Records excerpted from a collection
□ □ □ □ □
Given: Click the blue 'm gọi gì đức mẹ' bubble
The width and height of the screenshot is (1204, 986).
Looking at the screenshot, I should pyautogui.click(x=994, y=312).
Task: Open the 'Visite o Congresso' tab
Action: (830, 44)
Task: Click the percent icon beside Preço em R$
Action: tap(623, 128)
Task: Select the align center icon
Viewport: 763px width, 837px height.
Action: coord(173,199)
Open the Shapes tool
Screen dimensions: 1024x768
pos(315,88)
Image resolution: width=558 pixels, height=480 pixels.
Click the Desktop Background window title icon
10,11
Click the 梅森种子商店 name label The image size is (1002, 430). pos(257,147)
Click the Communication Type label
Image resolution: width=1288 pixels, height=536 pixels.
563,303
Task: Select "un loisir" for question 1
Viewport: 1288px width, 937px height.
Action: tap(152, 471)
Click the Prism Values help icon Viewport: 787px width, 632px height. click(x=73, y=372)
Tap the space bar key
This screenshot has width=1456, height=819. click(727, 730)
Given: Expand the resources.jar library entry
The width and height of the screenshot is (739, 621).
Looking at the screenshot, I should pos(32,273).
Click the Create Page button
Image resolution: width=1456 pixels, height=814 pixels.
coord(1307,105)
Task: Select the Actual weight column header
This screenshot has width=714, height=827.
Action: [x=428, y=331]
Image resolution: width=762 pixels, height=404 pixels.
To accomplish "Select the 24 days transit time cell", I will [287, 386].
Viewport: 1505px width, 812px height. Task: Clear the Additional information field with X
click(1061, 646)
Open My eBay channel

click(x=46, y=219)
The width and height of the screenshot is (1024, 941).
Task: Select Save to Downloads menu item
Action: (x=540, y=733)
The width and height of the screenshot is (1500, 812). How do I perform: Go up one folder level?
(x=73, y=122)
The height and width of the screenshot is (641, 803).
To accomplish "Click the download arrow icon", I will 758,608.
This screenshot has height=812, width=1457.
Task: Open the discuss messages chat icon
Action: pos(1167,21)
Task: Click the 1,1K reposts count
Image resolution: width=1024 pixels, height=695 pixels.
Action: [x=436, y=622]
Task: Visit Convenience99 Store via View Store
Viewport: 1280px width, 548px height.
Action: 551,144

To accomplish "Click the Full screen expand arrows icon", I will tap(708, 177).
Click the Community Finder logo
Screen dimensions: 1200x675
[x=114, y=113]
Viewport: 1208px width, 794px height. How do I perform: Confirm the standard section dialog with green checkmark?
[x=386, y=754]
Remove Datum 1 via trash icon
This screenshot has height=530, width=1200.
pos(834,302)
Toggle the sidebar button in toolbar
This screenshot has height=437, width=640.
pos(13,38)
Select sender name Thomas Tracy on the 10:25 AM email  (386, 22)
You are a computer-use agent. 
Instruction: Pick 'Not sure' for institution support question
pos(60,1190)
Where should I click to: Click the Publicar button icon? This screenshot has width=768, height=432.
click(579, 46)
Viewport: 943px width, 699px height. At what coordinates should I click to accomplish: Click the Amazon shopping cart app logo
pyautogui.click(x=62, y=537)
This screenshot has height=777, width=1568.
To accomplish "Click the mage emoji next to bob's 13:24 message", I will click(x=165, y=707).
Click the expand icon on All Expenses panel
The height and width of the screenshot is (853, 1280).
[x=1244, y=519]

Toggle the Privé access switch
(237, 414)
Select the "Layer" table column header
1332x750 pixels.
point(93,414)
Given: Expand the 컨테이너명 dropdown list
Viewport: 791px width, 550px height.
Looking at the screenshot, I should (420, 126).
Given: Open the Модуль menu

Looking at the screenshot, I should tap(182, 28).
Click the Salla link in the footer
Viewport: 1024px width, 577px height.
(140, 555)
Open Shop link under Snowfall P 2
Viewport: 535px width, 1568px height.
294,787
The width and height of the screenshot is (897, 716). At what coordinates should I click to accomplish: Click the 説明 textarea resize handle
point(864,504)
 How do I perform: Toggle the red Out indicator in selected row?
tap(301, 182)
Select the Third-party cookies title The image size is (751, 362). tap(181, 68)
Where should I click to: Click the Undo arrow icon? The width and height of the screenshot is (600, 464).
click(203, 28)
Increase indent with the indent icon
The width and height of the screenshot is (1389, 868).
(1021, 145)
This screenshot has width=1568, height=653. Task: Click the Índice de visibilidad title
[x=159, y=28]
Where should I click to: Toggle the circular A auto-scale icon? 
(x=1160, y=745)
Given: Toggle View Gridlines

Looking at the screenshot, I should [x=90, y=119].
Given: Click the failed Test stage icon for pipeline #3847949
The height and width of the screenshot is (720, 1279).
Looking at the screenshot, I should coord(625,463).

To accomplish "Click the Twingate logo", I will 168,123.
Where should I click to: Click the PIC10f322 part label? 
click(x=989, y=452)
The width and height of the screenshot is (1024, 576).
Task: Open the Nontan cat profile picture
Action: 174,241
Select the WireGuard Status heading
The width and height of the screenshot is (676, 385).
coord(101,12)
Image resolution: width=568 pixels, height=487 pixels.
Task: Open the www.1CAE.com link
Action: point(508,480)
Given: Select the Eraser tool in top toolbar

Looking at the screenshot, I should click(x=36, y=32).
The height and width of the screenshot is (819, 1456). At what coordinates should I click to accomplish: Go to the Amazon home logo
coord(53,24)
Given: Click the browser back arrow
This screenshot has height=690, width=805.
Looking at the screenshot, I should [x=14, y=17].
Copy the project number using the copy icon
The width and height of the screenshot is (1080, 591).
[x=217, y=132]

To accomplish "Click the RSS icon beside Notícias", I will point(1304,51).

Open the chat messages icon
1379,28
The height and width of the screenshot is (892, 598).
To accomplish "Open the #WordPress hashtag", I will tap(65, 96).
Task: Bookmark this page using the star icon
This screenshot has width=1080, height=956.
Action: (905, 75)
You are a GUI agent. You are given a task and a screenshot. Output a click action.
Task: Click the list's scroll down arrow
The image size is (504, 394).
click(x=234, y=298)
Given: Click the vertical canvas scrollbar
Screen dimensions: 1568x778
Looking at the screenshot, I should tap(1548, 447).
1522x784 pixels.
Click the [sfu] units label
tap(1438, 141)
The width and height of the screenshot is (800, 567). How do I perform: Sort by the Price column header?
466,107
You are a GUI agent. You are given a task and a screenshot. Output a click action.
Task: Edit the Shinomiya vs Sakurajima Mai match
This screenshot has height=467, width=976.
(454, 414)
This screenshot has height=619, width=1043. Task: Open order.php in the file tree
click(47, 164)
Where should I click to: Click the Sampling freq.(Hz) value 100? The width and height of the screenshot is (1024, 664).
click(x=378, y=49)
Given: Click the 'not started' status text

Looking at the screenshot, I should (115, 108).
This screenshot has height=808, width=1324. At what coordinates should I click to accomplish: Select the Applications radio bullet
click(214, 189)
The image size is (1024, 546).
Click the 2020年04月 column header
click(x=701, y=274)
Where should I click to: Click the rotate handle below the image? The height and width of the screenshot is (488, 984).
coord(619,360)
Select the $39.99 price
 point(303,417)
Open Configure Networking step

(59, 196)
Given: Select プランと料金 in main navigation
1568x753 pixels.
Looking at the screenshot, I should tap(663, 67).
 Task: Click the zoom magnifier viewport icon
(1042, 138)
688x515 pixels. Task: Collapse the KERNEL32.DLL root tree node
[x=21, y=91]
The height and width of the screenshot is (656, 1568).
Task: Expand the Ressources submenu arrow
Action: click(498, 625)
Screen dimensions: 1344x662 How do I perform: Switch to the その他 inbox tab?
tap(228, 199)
□ □ □ □ □
The answer must be every line of the records above that holds the word "name".

WRITTEN RESPONSE:
Click the 梅森种子商店 name label The image size is (1002, 430). pos(257,147)
Select sender name Thomas Tracy on the 10:25 AM email  (386, 22)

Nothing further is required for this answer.